We’ll wait for them beneath the mound,
Where Yulia the manager swore at her today.
3. Fidelio
The session begins, everything rustles,
They lead witnesses out and lead new ones in,
The sentence is delivered in haste,
The accused turns into the convicted.
The sentence is brought into action,
Usually with the doctor and the prison director.
They don’t allow relatives in here.
They don’t allow journalists in here either.
They let the convicted in here, one by one,
Arrange their shoulders, ankles and wrists,
Let them smoke one final cigarette,
Give them a shot, give them alternating current,
The convicted man turns into a bear.
The relatives don’t usually come to pick them up,
Although I do know of one exceptional case:
They keep it at the dacha, under guard, to live out its years.
The unclaimed ones are distributed to zoos,
To circus troupes, to private animal collections:
They aren’t aggressive, they can be trained well,
They walk on their hind legs, sometimes they say “Mama.”
(The woman disguised in the pelt of a guard
is politely ushered into a “Black Mariah.”)
4. Iphigenia in Aulis
The action continues by the water,
A fatal war, trenches, swords, cuirasses,
The yids occupy the war’s left bank,
The faggots stand in formation on the right.

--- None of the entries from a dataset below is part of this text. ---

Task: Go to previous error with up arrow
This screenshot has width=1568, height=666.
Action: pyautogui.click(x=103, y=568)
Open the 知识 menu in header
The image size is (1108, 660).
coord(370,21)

This battle takes place on foot, it will never end,
Will grind through and chew up five hundred generations,
Will have its way, like a nuclear winter,
Because cavalry attacks them from the heavens,
While darkness comes on from under the ground,
Piercing the heel and poking the knees apart.
Each one of us stands on that bank or this.
Each one of us didn’t lay down arms at once.
Each one of us, long as we’re still alive,
Looks toward where the flag-bearers are consulting,
The riders whistle and shout back and forth,
Where willy-nilly you turn into a poet.
Let me join the yids or the faggots,
I’ve been dreaming of this since third grade:
To become a stag or a ram for you,
A fatted heifer or a pudgy aunt,
A maiden, revealed in the bushes!
With a sword in my chest I sing and do not die
In the war waged on the foothills of paradise.
IN UNHEARD-OF SIMPLICITY
Conventional wisdom has it that Russian poetry is now undergoing a remarkable, extraordinary flowering; recently someone compared it to the Silver Age, even to the Golden Age of Russian poetry. I myself have said something similarly rosy, perhaps expressing myself a bit more carefully, but rejoicing no less than the others. And there was plenty to rejoice about: the mid-1990s really did chart something like a new course.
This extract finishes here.